Nocturnal (The Noctalis Chronicles #1)

Twenty-Eight

 

There's a note on the kitchen table that Dad took my mother to a doctor's appointment. It makes my heart seize up for a second. No, I will not be negative. I shove it to the back of my mind and focus on something else. Food. I'm absolutely ravenous.

 

I make grilled cheese because it's the quickest. Peter watches me as if I'm doing something fascinating. When I finally flip the sandwich out of the pan and onto the plate, I'm hungry enough to eat the pan. I don't bother sitting down because I hate when he's the only one standing so I lean against the counter.

 

“I know you don't understand the power of melted cheese, but it's, like, really good.” I speak around a mouthful.
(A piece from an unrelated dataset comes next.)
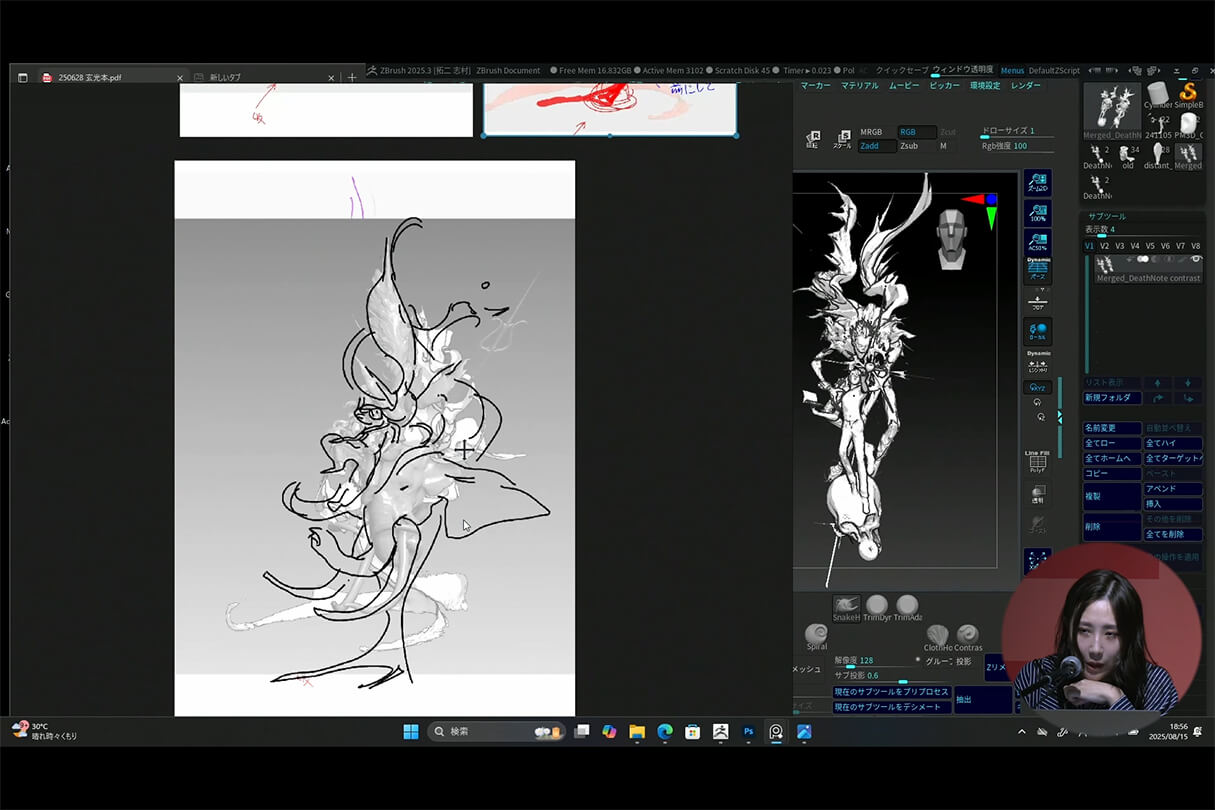1215x810 pixels.
Task: Click the 100% actual size icon
Action: click(1037, 213)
I'd put three times as much cheese as I normally did. Heaven.

 

“I can imagine.”

 

“Can you?”

 

“Not really.” Blink.

 

“What does blood taste like? You don't have to answer if it's too personal a question.” I'm not going to ask how mine tastes.

 

“I did not think you would want to know.”

 

“Sure. Why not?” I shrug.

 

“I cannot really describe it, but it is like you would die if you didn't have more. Like you wish it would last forever so you could have one more taste.”

 

“I had cheesecake like that once. Earth-shattering cheesecake,” I say.

 

“You are not put off by this topic of conversation?”

 

“Not really. You are who you are, you know? Who am I to judge?” I lick my fingers to get the last of the butter. I'm sure he's grossed out, but I was starving.

 

“That is very understanding of you.”

 

“Thanks.”

 

I wash my plate and wonder what we're going to do with ourselves. The house is so quiet.

 

“What is it?” He catches me looking at him.

 

“Just thinking,” I say.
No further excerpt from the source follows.